Is There Life on Earth?
¿Hay vida en la tierra?
This book contains one hundred stories as diverse as they are overwhelming, told in acompelling prose. Juan Villoro analyses the strange mystery of being Mexican, including the impact of technology on their relationships, develops a theory of the Mariachi, witnesses a confession from the Japanese writer Kenzaburo Oé, meets two tortoises at Dachau concentration camp, opens a suitcase that contains the pain of the Spanish Republican exile, takes on the huge challenge of ordering a cappuccino and designs an episode of The Simpsons that takes place in Mexico´s Distrito Federal. A hilarious catalogue of the paranoias, misunderstandings, annoyances and dreams that make up daily life, ¿Hay vida en la Tierra? becomes a singular portrait of our age. The sharp aphorisms in this book could come from Nietzsche, a fortune cookie, a Kung-Fu guru, a lost taxi driver, a seven-year-old girl or a depressed hairdresser. An essential guide to understanding how the present becomes tradition, ¿Hay vida en la Tierra? reveals secrets like how to maintain friendships, arrive at a destination with just the right delay and convey a farewell like an epic poem. Villoro, in a first-class literary exhibition, manages to give the confusion of daily life a sense of order through narrative.
«A vision that is compelling and precise; it never ceases and is tireless» (Francisco Magaña, Letras Libres).
«An observer of reality. Small stories that try to tie individual destiny with an outside world that is in constant flux».(Yanet Aguilar Sosa, El Universal).
«Juan Villoro´s one hundred ironic texts move between reportage, fiction and reality» (Ricardo Baixeras, El Periódico de Catalunya).
«Ironic nostalgia for lost innocence, a critique of obsolete social atavisms with a discursive tone of colloquial essay, hilarious tales of extravagant stories and a dissimulated sarcasm that brings to mind the stories of the great Cortázar» (Jesús Ferrer, La Razón).
«Despite being made up of independent pieces, the texts simulate a cohesion by repeating characters or references underneath the unique perspective of this brilliant Mexican writer … A prose as unforgettable as the dozens of characters that it describes; demonstrating the abilities that makes this such an unforgettable and original writer » (Arturo García Ramos, ABC Cultural).
«Like other close observers of reality, Millás for example, who transform anecdote into pure literature, Villoro studies the habits and customs of daily life and decants them in pages that are joyous or ironic, or a mixture of both. Every story describes a piece of the elusive jigsaw of contemporary life» (Íñigo Urrutia, El Diario Vasco).
«Villoro is one of the most important and exportable writers in Mexico. An ironic genius who here applies his talents to that peculiar genre which Juan José Milláscalls the ‘anti-story’ (…) A happy prose, which is extremely agile andsparkling and which seems (seems) simple and urgent (…) Portrayed with a refreshing and tender sarcasm, Mexico appears hard, unpunctual, greedy and ranchero: “this country lacks three things: security, social justice and strikers”» (Nadal Suau, El Cultural).

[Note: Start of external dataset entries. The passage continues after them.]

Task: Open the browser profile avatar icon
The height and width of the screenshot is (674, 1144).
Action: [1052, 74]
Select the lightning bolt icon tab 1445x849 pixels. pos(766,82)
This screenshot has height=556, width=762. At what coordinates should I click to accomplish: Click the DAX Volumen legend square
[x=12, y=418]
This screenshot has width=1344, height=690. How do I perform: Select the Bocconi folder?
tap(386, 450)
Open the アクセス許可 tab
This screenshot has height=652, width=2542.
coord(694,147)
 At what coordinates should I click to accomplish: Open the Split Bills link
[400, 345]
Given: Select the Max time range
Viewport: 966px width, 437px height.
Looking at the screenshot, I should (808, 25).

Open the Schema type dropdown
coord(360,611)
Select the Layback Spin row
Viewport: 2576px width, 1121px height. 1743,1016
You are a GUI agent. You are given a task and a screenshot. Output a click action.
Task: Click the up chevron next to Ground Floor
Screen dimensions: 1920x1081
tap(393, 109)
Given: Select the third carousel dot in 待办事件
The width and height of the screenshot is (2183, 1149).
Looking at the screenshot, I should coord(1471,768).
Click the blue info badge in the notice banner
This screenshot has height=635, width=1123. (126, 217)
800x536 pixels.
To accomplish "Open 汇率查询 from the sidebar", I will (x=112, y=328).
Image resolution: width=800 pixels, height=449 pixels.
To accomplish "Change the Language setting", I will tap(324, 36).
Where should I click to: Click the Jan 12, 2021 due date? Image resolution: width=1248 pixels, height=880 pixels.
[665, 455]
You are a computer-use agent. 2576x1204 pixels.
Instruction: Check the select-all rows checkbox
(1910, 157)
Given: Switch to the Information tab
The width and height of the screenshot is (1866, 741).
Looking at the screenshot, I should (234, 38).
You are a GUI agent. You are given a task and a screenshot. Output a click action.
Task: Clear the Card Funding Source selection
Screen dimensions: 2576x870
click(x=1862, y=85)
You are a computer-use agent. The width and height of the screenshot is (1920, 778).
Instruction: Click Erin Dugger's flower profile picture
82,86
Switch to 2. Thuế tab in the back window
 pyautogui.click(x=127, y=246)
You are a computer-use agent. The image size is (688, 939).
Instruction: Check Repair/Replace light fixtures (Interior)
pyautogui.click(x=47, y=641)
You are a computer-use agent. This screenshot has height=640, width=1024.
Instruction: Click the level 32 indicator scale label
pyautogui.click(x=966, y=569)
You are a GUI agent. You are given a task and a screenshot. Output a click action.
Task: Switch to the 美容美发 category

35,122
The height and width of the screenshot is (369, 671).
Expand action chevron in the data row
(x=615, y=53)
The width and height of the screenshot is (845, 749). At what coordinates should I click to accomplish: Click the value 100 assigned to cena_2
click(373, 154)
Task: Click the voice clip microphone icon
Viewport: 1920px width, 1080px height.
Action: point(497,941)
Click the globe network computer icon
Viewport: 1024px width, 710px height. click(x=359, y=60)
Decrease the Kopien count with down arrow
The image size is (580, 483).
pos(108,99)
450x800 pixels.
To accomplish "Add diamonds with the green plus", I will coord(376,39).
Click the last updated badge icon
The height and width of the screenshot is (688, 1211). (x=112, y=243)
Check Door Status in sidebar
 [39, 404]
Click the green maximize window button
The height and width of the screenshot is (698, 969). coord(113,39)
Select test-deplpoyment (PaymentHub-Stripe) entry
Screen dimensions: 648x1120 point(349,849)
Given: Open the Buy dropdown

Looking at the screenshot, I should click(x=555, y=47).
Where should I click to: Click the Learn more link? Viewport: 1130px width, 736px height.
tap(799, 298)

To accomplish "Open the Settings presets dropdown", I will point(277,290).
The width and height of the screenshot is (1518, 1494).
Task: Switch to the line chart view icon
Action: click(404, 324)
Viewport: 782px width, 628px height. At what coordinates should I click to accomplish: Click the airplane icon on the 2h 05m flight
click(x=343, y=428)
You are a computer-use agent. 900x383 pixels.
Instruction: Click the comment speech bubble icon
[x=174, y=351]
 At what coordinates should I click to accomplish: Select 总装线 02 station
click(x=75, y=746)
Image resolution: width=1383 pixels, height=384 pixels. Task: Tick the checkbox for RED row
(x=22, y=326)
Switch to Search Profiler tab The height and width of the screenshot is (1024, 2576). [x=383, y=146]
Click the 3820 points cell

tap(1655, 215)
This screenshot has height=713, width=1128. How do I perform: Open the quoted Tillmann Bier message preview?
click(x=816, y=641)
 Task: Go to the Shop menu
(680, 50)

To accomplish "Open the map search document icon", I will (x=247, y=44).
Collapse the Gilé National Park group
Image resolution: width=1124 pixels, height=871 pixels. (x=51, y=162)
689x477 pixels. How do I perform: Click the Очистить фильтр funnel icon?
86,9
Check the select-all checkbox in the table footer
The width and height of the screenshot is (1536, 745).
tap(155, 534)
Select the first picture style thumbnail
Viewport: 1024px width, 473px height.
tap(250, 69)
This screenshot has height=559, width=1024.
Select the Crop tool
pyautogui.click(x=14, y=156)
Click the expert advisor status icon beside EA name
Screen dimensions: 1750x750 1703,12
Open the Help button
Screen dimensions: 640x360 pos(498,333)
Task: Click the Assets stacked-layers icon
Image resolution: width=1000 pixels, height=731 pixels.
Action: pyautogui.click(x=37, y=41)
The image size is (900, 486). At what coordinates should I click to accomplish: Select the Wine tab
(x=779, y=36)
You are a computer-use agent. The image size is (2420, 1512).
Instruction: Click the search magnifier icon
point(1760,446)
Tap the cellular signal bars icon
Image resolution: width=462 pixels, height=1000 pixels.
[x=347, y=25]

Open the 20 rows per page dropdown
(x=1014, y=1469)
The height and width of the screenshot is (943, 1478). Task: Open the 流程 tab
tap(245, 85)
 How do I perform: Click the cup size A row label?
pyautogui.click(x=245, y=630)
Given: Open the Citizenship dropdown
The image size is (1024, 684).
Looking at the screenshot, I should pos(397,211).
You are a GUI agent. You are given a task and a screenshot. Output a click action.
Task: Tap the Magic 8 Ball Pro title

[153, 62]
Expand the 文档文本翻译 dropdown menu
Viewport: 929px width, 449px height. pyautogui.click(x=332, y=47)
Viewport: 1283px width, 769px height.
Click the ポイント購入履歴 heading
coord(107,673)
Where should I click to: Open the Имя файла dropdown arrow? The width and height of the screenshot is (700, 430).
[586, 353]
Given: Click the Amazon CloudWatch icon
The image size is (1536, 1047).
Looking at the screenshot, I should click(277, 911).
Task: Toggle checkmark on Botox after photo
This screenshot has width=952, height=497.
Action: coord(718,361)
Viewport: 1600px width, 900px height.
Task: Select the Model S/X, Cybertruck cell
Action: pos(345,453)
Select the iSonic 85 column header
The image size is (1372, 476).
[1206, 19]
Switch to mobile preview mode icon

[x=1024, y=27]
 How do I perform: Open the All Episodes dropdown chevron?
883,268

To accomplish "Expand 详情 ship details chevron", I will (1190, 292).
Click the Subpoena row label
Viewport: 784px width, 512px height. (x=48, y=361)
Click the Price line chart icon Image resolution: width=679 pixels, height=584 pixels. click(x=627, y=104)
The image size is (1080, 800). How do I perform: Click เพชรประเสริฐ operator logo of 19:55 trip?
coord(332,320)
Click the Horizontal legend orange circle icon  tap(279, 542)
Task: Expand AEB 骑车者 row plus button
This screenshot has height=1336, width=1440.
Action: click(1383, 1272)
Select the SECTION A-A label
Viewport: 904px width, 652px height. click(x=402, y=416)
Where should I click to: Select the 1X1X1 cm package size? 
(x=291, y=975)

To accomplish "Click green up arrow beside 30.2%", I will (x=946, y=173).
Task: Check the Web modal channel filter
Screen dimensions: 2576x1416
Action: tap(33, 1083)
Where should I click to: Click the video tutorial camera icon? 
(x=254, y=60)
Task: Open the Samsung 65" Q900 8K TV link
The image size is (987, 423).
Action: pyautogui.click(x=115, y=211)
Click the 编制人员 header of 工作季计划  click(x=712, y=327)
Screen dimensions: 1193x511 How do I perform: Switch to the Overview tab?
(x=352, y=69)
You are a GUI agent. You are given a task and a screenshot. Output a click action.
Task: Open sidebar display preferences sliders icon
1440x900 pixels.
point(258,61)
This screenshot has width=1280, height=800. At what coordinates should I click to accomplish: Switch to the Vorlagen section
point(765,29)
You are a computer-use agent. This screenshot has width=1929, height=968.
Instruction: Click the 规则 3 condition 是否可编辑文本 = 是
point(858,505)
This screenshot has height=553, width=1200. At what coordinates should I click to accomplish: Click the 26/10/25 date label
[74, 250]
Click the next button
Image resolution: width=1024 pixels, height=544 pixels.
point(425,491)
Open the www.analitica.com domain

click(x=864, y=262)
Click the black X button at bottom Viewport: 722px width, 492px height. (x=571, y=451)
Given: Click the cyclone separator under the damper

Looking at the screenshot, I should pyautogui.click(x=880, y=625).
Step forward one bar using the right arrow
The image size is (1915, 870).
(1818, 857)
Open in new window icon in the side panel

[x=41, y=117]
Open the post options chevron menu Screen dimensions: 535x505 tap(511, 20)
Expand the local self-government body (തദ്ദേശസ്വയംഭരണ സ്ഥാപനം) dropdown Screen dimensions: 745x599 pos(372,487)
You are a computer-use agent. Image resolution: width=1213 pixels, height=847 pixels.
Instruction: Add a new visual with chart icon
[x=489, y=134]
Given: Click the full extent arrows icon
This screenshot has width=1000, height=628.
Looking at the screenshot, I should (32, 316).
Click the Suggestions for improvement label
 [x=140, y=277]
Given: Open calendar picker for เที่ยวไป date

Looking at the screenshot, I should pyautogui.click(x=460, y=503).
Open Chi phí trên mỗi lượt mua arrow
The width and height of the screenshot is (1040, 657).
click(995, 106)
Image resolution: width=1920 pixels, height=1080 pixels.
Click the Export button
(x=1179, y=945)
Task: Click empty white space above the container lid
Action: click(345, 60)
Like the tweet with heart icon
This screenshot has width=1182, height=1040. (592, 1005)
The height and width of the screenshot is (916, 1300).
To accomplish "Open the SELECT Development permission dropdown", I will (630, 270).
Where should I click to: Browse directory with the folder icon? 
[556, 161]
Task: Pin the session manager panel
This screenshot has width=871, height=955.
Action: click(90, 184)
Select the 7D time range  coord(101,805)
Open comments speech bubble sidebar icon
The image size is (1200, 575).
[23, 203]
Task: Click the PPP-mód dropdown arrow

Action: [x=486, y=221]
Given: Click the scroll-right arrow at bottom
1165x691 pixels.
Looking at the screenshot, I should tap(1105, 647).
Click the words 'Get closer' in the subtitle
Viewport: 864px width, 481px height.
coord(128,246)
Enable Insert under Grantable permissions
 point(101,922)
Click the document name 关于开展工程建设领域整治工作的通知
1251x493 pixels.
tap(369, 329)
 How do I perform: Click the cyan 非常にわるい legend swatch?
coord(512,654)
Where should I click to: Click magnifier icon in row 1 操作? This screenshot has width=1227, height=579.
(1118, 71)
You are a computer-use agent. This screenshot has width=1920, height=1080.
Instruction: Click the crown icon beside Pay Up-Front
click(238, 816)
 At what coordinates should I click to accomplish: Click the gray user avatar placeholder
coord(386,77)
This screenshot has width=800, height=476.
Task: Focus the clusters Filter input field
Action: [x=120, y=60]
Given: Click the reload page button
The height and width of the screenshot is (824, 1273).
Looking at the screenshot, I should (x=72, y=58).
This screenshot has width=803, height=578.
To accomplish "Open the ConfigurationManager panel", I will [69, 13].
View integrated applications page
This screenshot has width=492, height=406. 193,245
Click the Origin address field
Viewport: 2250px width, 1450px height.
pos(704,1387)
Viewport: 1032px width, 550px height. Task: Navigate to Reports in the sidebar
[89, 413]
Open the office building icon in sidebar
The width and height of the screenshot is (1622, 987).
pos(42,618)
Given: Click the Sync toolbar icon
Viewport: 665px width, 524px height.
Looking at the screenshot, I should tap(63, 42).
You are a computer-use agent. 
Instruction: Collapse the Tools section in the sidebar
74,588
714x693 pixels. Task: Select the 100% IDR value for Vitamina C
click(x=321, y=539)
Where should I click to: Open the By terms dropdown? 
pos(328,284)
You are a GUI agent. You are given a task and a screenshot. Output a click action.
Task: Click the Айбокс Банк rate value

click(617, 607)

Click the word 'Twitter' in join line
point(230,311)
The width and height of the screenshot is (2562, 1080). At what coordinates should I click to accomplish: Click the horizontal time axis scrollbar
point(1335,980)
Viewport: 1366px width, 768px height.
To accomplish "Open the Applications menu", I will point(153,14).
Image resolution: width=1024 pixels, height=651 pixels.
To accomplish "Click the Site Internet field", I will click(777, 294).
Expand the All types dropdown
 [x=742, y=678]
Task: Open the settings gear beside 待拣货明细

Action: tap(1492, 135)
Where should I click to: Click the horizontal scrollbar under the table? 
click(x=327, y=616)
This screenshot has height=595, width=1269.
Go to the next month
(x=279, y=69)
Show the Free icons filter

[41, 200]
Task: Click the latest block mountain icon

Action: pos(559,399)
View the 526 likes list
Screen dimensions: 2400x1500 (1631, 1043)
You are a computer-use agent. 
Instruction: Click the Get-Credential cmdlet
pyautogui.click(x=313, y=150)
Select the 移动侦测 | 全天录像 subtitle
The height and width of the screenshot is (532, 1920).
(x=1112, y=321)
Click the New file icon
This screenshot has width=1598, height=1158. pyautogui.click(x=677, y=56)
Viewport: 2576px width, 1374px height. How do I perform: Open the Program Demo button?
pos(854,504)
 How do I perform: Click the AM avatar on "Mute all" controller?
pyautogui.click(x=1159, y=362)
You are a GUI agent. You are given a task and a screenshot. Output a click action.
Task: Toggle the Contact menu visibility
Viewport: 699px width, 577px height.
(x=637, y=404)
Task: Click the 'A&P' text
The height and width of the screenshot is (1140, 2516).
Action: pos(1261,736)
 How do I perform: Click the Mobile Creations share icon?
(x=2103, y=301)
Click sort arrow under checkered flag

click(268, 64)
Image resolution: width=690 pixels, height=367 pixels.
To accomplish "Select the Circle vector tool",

Juan Villoro born in Mexico City in 1956, he worked as cultural attaché at the Mexican embassy in the then Democratic Republic of Germany as well as contributing to numerous magazines and newspapers. He was also managing editor of the magazine Pauta and manager of La Jornada Semanal, the cultural supplement of the newspaper La Jornada, from 1995 to 1998. He is currently a professor of literature at the Universidad Nacional Autónoma de México (UNAM) and a visiting professor at Princeton, Yale, Boston and the Pompeu i Fabra de Barcelona. He regulalry contributes to the newspapers La Jornada (Mexico), El País (Spain) and El Periódico (Spain), and in publications like Letras Libres, Proceso, Nexos, Reforma and the Italian Internazionale. He has been awarded various prizes for his work as a writer, essayist, author of children’s books and translator of major works from German and English. Juan Villoro is increasingly regarded as one of the most important Latin American writers working today.